───── TASK INPUT ─────
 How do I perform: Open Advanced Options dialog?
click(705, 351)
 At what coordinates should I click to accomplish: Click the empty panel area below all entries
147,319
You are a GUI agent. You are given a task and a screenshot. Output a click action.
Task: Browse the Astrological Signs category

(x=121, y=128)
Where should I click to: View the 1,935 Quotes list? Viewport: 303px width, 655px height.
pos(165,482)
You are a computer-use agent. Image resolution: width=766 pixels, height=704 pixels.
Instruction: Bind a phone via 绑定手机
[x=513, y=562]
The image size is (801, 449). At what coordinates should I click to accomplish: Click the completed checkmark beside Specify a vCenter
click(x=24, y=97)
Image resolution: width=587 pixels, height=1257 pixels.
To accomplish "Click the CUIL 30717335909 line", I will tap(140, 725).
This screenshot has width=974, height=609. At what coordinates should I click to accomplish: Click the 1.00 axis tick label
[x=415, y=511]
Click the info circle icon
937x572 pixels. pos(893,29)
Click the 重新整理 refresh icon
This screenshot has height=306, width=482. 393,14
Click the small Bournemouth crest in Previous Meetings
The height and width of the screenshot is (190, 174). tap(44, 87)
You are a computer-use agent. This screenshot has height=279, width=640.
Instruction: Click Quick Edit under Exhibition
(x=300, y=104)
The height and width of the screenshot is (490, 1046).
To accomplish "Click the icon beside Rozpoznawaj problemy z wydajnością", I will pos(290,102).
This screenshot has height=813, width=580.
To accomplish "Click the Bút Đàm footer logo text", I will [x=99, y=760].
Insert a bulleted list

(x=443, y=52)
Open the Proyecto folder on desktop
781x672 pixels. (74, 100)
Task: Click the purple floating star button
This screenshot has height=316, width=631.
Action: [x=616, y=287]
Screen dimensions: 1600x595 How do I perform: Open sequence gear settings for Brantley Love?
─────
> [PROBLEM TO WORK ON]:
Your answer should be the data above, retyped exactly.

> [SOLVED PROBLEM]:
 How do I perform: Open Advanced Options dialog?
click(705, 351)
 At what coordinates should I click to accomplish: Click the empty panel area below all entries
147,319
You are a GUI agent. You are given a task and a screenshot. Output a click action.
Task: Browse the Astrological Signs category

(x=121, y=128)
Where should I click to: View the 1,935 Quotes list? Viewport: 303px width, 655px height.
pos(165,482)
You are a computer-use agent. Image resolution: width=766 pixels, height=704 pixels.
Instruction: Bind a phone via 绑定手机
[x=513, y=562]
The image size is (801, 449). At what coordinates should I click to accomplish: Click the completed checkmark beside Specify a vCenter
click(x=24, y=97)
Image resolution: width=587 pixels, height=1257 pixels.
To accomplish "Click the CUIL 30717335909 line", I will tap(140, 725).
This screenshot has width=974, height=609. At what coordinates should I click to accomplish: Click the 1.00 axis tick label
[x=415, y=511]
Click the info circle icon
937x572 pixels. pos(893,29)
Click the 重新整理 refresh icon
This screenshot has height=306, width=482. 393,14
Click the small Bournemouth crest in Previous Meetings
The height and width of the screenshot is (190, 174). tap(44, 87)
You are a computer-use agent. This screenshot has height=279, width=640.
Instruction: Click Quick Edit under Exhibition
(x=300, y=104)
The height and width of the screenshot is (490, 1046).
To accomplish "Click the icon beside Rozpoznawaj problemy z wydajnością", I will pos(290,102).
This screenshot has height=813, width=580.
To accomplish "Click the Bút Đàm footer logo text", I will [x=99, y=760].
Insert a bulleted list

(x=443, y=52)
Open the Proyecto folder on desktop
781x672 pixels. (74, 100)
Task: Click the purple floating star button
This screenshot has height=316, width=631.
Action: [x=616, y=287]
Screen dimensions: 1600x595 How do I perform: Open sequence gear settings for Brantley Love?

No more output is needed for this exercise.